La Grèce en colère après dix ans de souffrance

Depuis la catastrophe ferroviaire de la semaine dernière, les Grecs ne décolèrent pas contre les autorités, qu’ils tiennent pour responsables de la tragédie qui a fait au moins 57 morts. Chaque jour, ils descendent par milliers dans les rues, bougies, ballons noirs et pancartes à la main. Mais ce qui était, au départ, des rassemblements en hommage aux victimes se transforme peu à peu en une contestation générale.

« C’est l’accumulation de dix ans de souffrance en silence liée à la crise économique. C’est une colère très mûre », dit d’entrée de jeu Filippa Chatzistavrou, professeure en sciences politiques à l’Université d’Athènes. Chaque jour, ce sont des milliers de personnes qui se rassemblent dans tout le pays, d’Athènes à Thessalonique, en passant par la ville de Larissa ou encore sur l’île de Santorin.

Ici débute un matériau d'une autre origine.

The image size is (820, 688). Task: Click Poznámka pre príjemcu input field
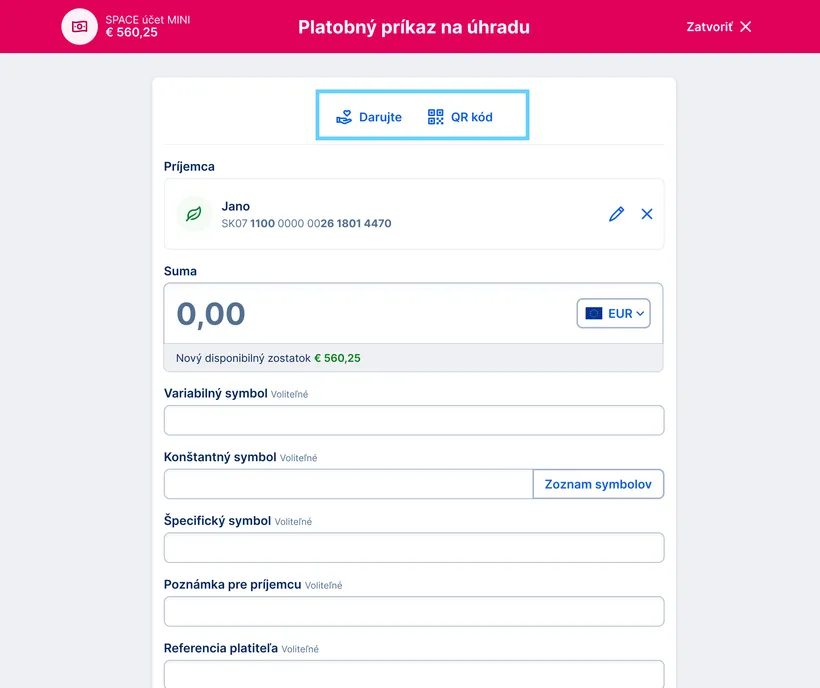click(x=414, y=612)
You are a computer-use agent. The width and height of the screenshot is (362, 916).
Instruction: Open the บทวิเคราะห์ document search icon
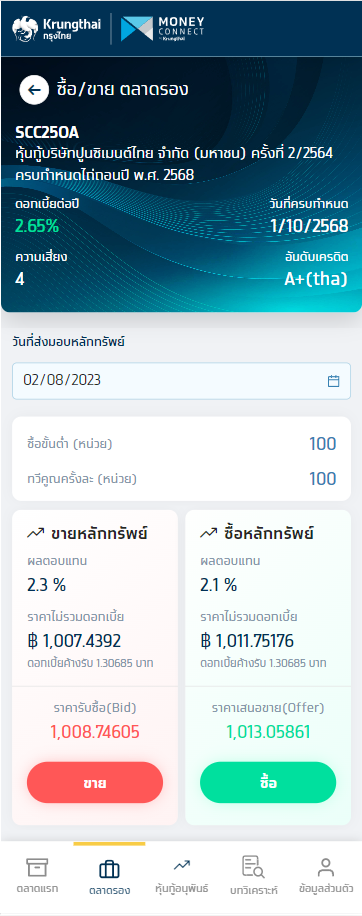point(253,867)

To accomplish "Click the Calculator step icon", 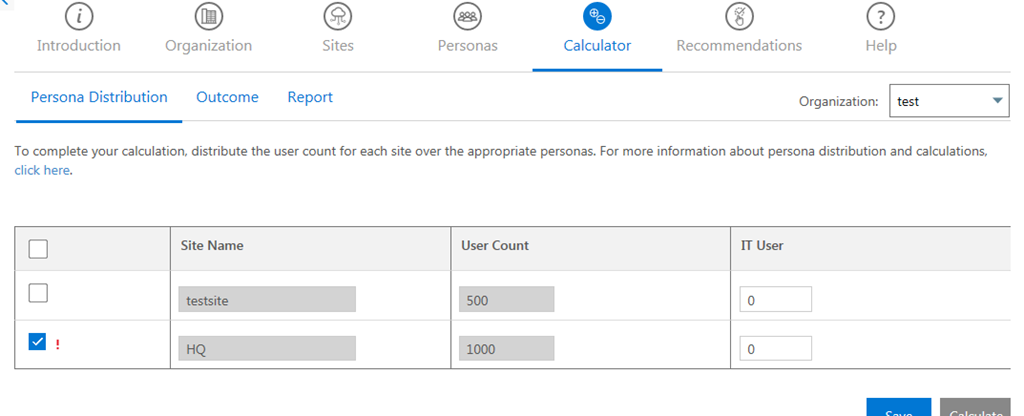I will point(597,16).
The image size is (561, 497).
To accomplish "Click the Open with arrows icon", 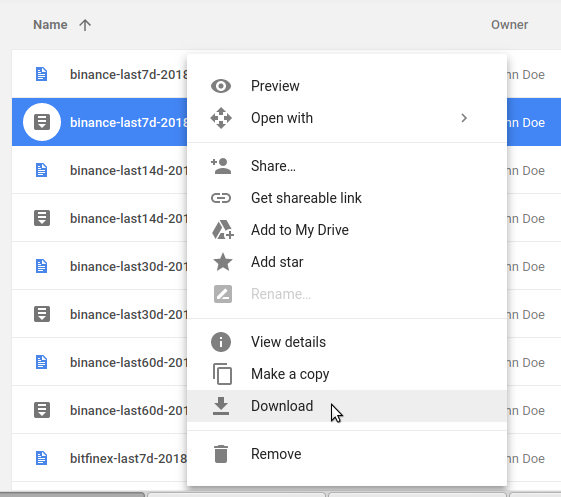I will (221, 118).
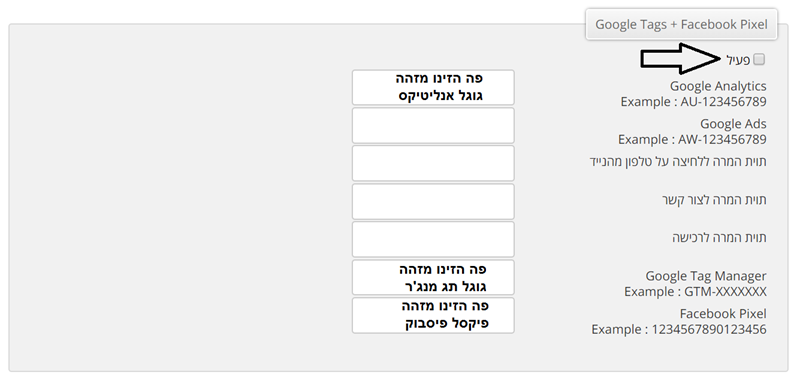Viewport: 800px width, 381px height.
Task: Click the פעיל label text
Action: click(x=738, y=60)
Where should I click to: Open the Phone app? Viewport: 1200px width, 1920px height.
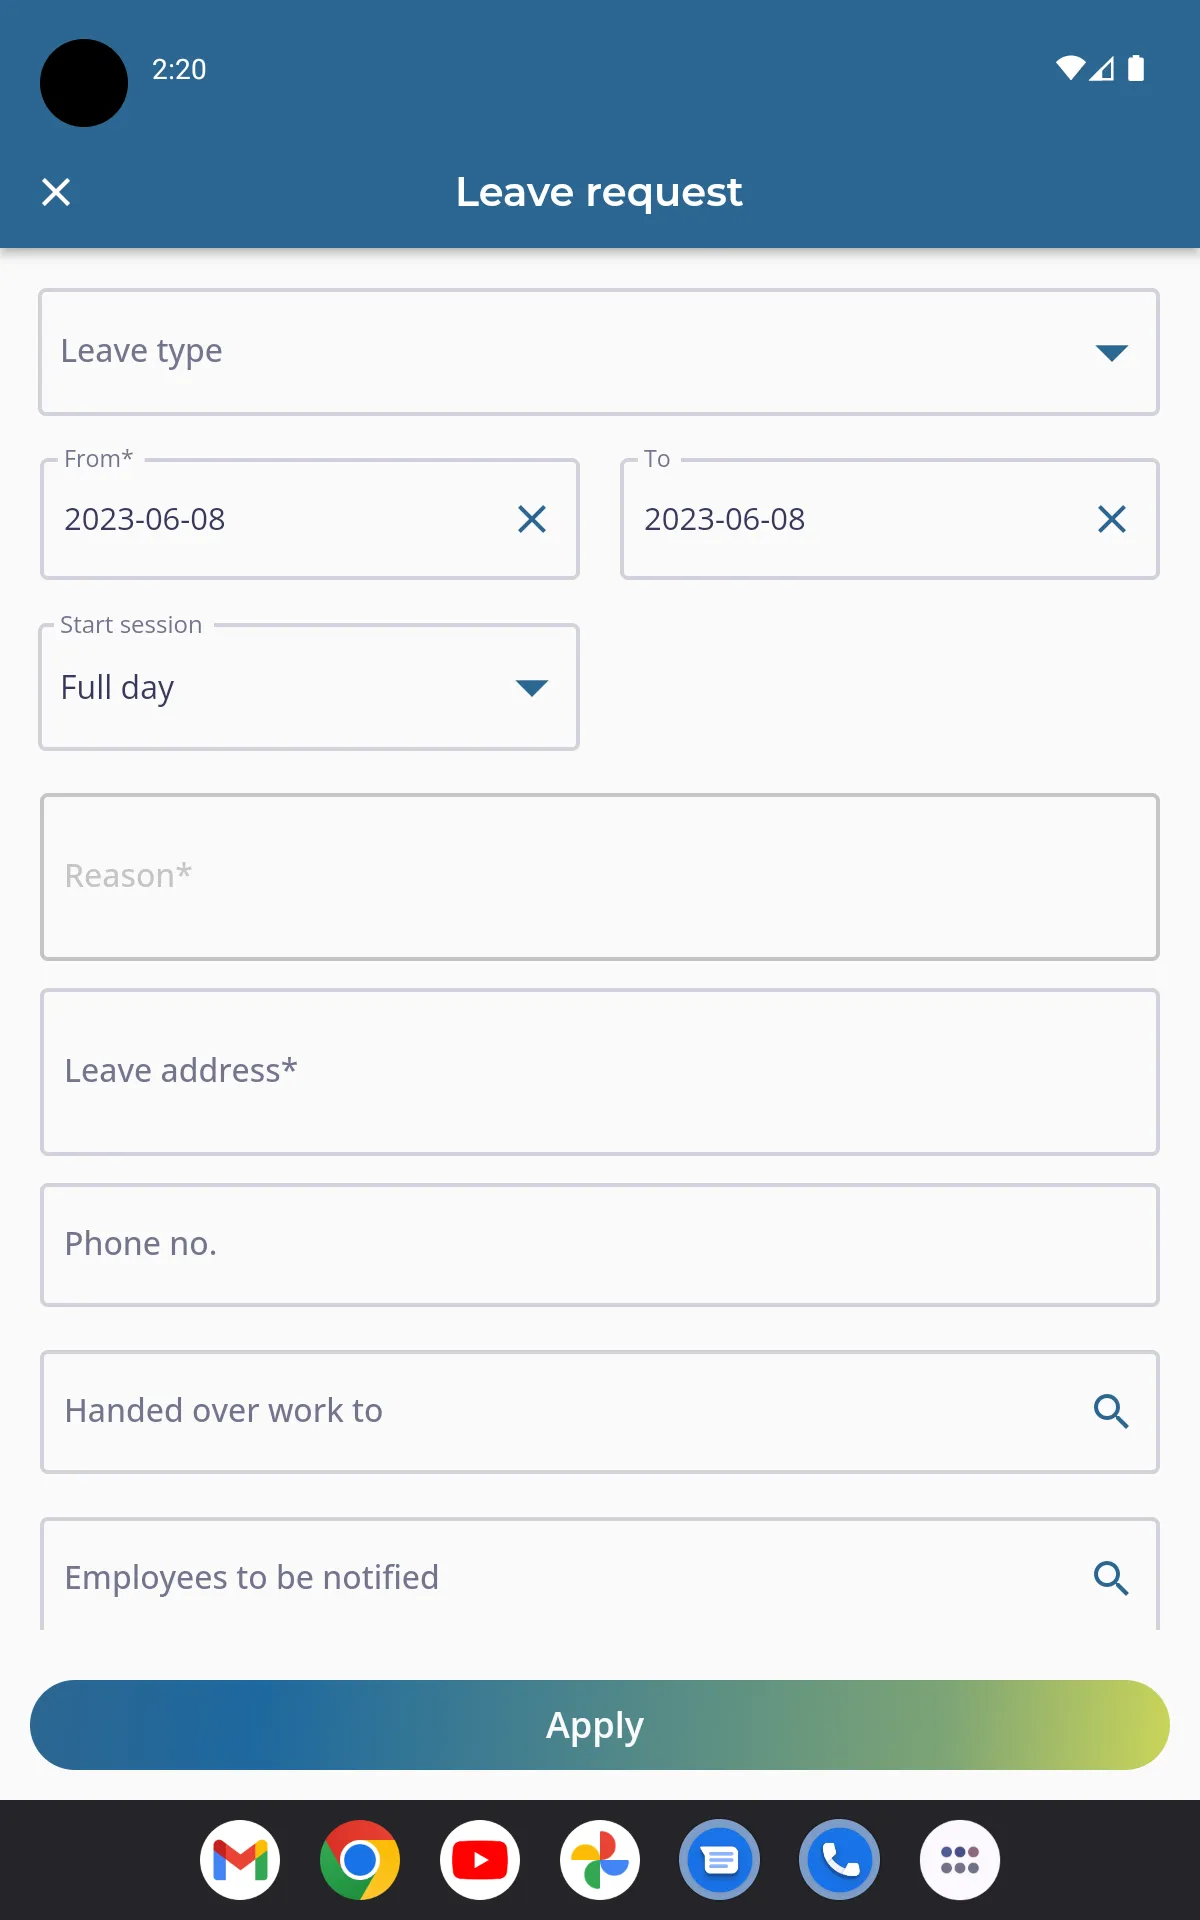click(x=840, y=1860)
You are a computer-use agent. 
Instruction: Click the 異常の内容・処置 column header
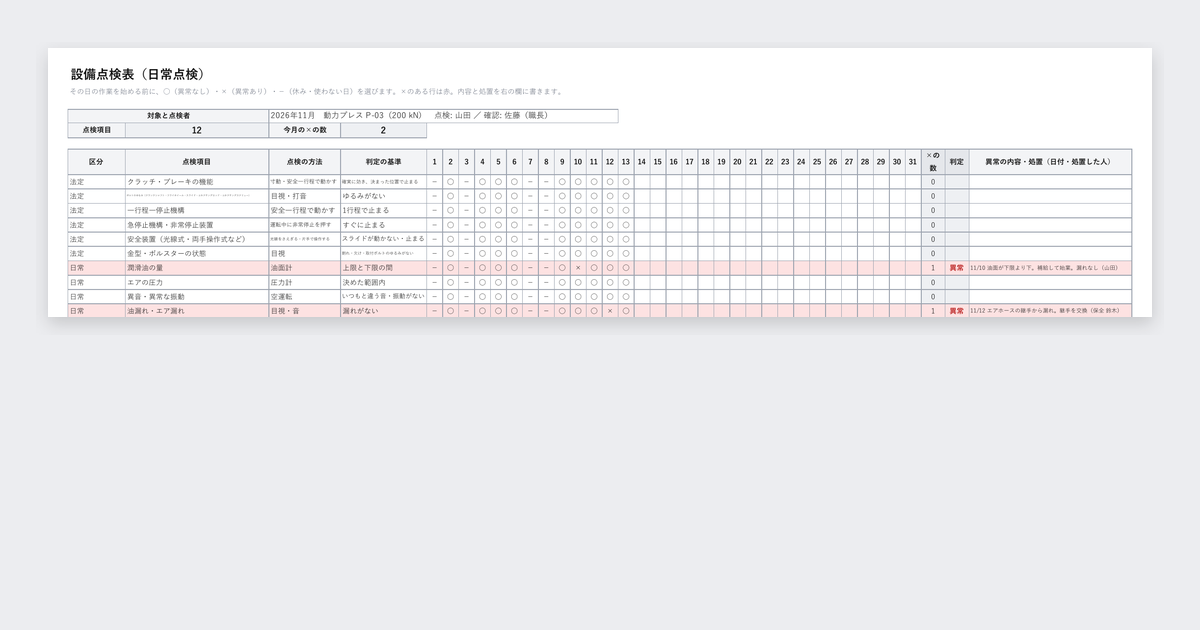(x=1050, y=161)
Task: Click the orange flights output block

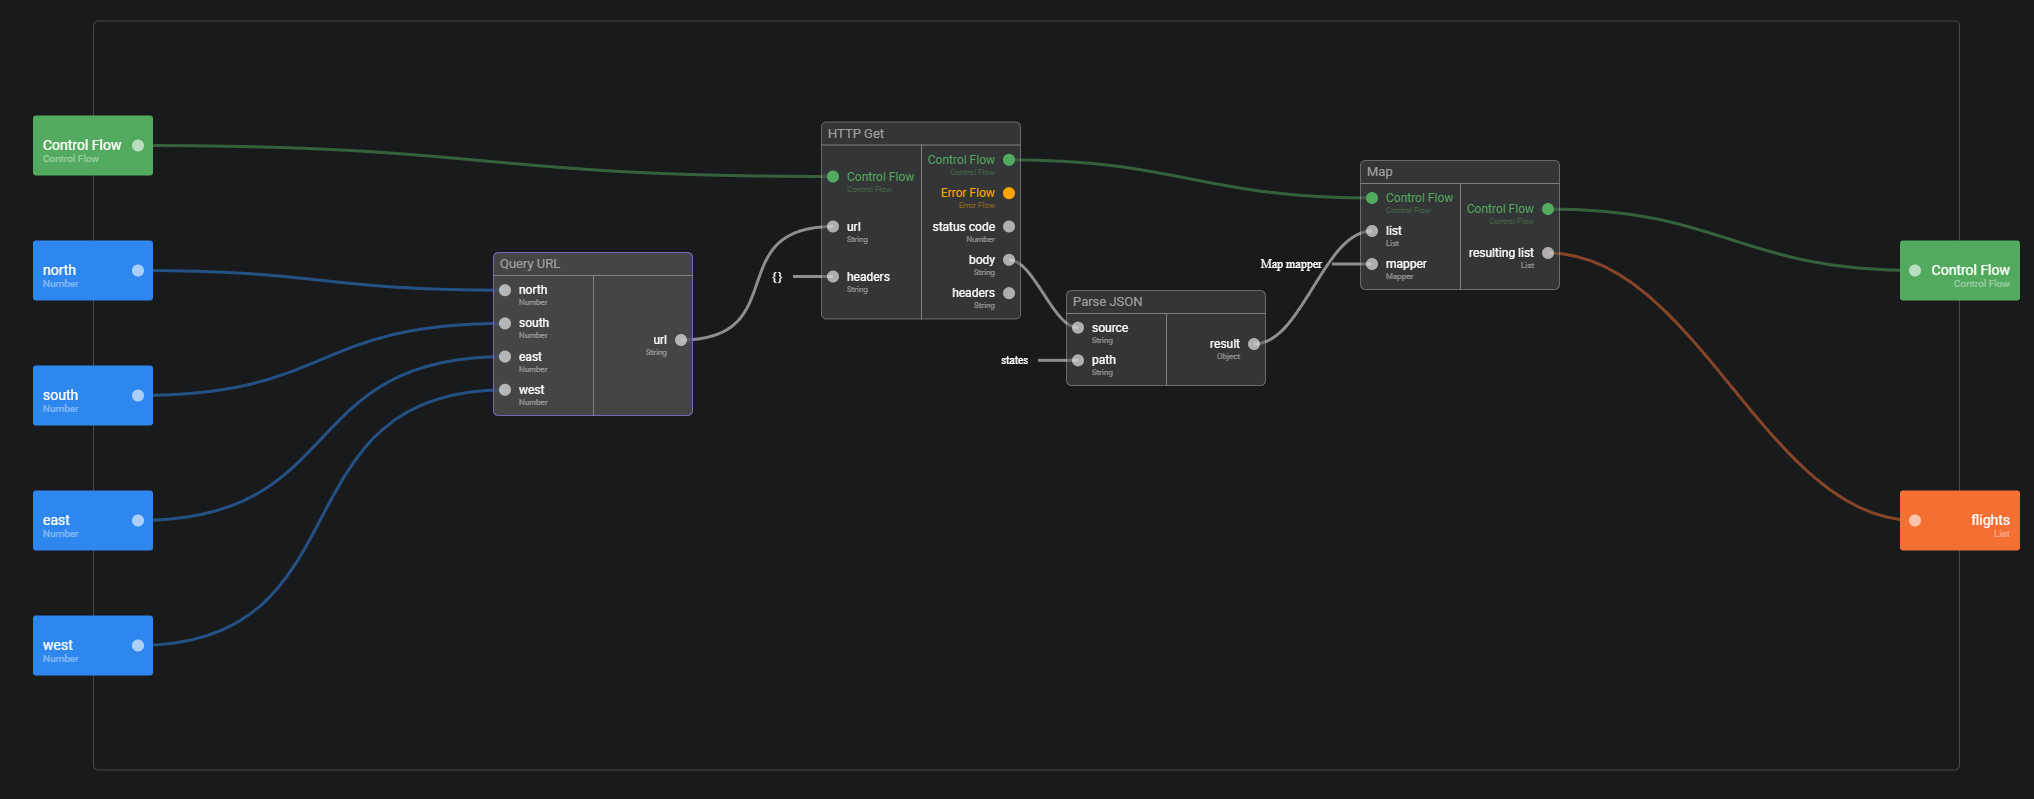Action: [x=1958, y=520]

« Assassins », « coupables », « criminels », partout la même colère s’exprime à l’égard des autorités. « Les gens pensent que cet accident est le résultat mathématique d’une série de grands changements en Grèce », croit la politologue. Elle en tient pour preuve les nombreuses privatisations mises en place dans le pays ces dernières années, forcées par la crise économique.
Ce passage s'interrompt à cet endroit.